The living and the dead trapped in Tyre

"This war has taught us a new job," he said, speaking without emotion as he laid aside his hammer and nails.
Like all those who have not wanted -- or been able -- to flee Tyre, the 51-year-old anaesthetist has had to adapt to the Israel siege on the city.
The roads to the east and south are impracticable because of Israeli bombing. The highway north towards Beirut was cut by Monday's destruction of a bridge over the Litani River. And with the blockade, there is no question of taking to the sea, even for the local fishermen.
With casualties pouring in from nearby villages, and the impossibility of handing the dead to their families for traditional funerals, Wazzani has had to turn his hand to coffin-making.
"Last week, we made 110, including 34 small ones for children," said the tall, sprightly doctor wearing green operating room gear.
"Today, we have 82 bodies", he added, nodding towards a stationary refrigerator lorry, which includes the 28 civilians killed by an Israeli air raid on Qana on July 30. Sixteen of the dead from that village, east of Tyre, were children.

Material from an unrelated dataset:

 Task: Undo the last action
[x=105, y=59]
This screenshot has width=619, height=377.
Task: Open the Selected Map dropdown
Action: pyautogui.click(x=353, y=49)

With another doctor, Ibrahim Jrady, and five Lebanese army reservists, Wazzani acts as temporary undertaker and registrar.
"We have drawn up lists and write on each coffin, in black ink on a metal plate, a number so that relatives can recognise their loved ones after the war ends, if they want to bury them in their own villages," he said.
If the dead have to wait for their final resting place, the living in Tyre are seeing their own situation deteriorate rapidly. Fighting close to town between the Israeli army and Hezbollah has lasted for four weeks, driving most of their fellow inhabitants to get out.
But even so, the local council estimates that between 15,000 and 20,000 people -- around one-third of the normal population -- remain.
Dr Ghassan Farran, whose house was destroyed in Tyre, has transformed a room in the town hall -- its walls covered in maps and details of civic projects -- into a clinic.
"We are now seeing more and more cases of people suffering skin and respiratory problems," he told AFP as he wrote out a prescription for a little girl.
"It's particularly because of bad food and worsening sanitary conditions."